§ PASSAGE GIVEN
<<<<
Computer storage has been around for a long time and has taken on many different forms and functions as well as ever-increasing storage amounts. Memory in a computer stores data as a one or zero, often as a state of "on" or "off." This type of storage can be achieved in many ways: in its most basic form, expressed as dots on a piece of paper, for example. Likewise, data can be stored in an electromechanical way using on-or-off light switches.

Electronic tubes were the first type of electrical memory, and later, magnetic core memory that utilized a grid of electrical wires and ferrite rings at the intersections. Since those times computer memory has progressed quite a lot. Today we have many ways of storing an ever-expanding amount of data.

Two Distinctions of Memory

There are two basic distinctions of memory. One is volatile memory where the data is lost as soon as power is removed, and one is non-volatile memory that can store the data without power.

Magnetic core memory was one of the earliest forms of electronic memory and was comprised of a grid of wires with ferrite rings at the intersections. Magnetic core memory is physically very large but allowed for fast random access to the contents.

Random Access Memory

The more modern random access memory (RAM) utilizes silicon transistors and capacitors to store data but is done so in a grid-like configuration with a transistor-capacitor pair at each intersection of the grid. The advantage of the grid architecture is that it allows any specific bit of information to be read at any time. Any point on the grid can be read by interrogating the two lines which will read the spot at which they intersect. This type of volatile memory is very fast but the downfall is the capacitors lose their charge over time so the data must constantly be refreshed. This aspect of the memory is called dynamic RAM or DRAM.

By contrast, static random access memory (SRAM) does not need to be refreshed. Because of this, SRAM is faster because it doesn’t require the time necessary to refresh each bit. SRAM is also more expensive and not used as often. Different types of SRAM may lose the memory after power is removed or they may not.

Non-volatile RAM memory or NVRAM is a class of memory that also has a grid architecture, but the data is retained even after the power is removed. Flash memory is an example of a type of NVRAM that utilizes a special type of metal oxide semiconductor field effect transistor (MOSFET) to store data. Other types of NVRAM are ferroelectric RAM (FeRAM) and magnetoresistive ram (MRAM).

Read-only Memory

ROM memory is different from RAM both in operation and use. ROM is non-volatile so it does not lose what is stored without power. While the name suggests that it is read-only and certain types are, more often it is read-only during normal operation but can be written under the special circumstances. ROM also covers a wide array of memory types.
>>>>
§ TASK LIST
a: From the computer memory text, return the stretch from "Read-only Memory" through "of memory types." word for word.
b: For each statement, say yes or no to whether it agrees with the computer memory text, and quote the words from the text that settle it. (i) SRAM has to be refreshed to keep its data. (ii) Flash memory is one kind of NVRAM. (iii) Magnetic core memory takes up very little physical space.

§ RECORDED INFORMATION
<<<<
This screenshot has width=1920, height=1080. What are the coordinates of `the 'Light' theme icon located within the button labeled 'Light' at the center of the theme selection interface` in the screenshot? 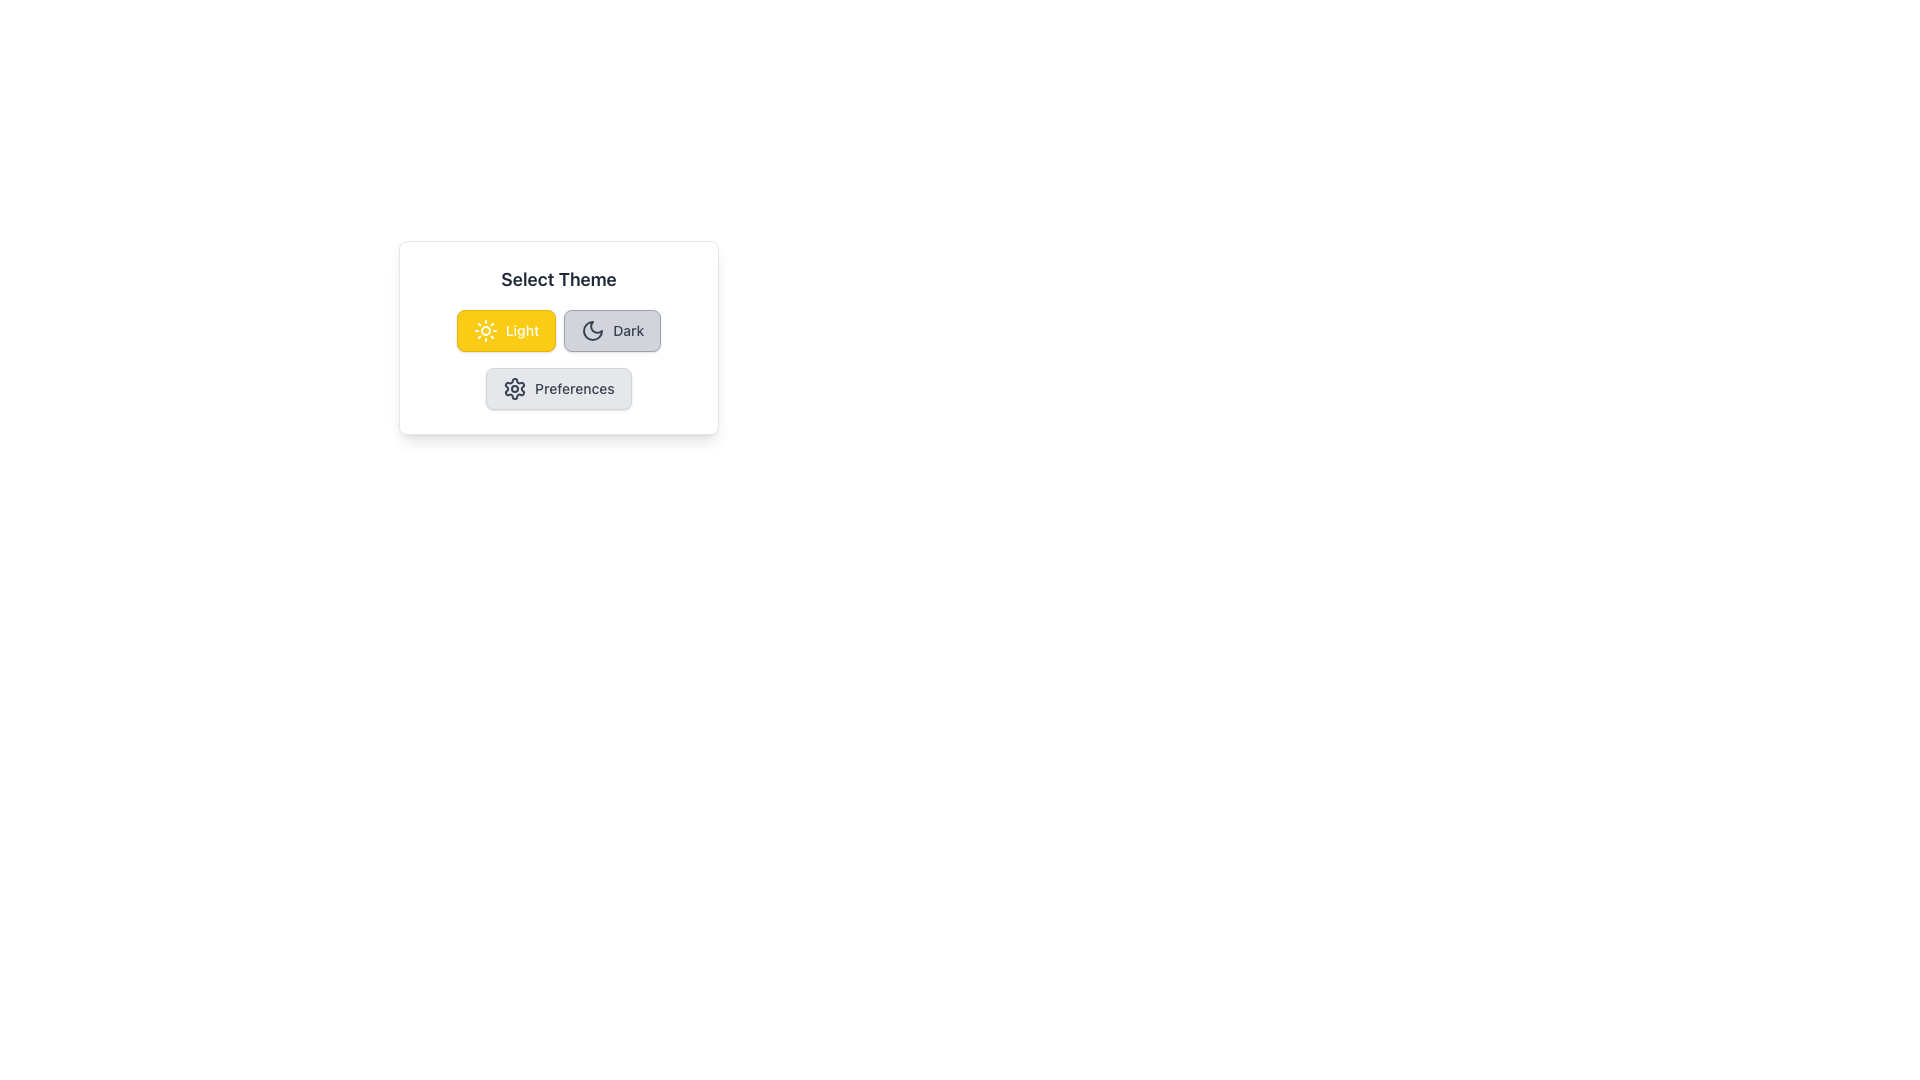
>>>>
§ RESULTS FOR EACH TASK
a:
Read-only Memory

ROM memory is different from RAM both in operation and use. ROM is non-volatile so it does not lose what is stored without power. While the name suggests that it is read-only and certain types are, more often it is read-only during normal operation but can be written under the special circumstances. ROM also covers a wide array of memory types.

b:
(i) No: "static random access memory (SRAM) does not need to be refreshed"
(ii) Yes: "Flash memory is an example of a type of NVRAM"
(iii) No: "Magnetic core memory is physically very large"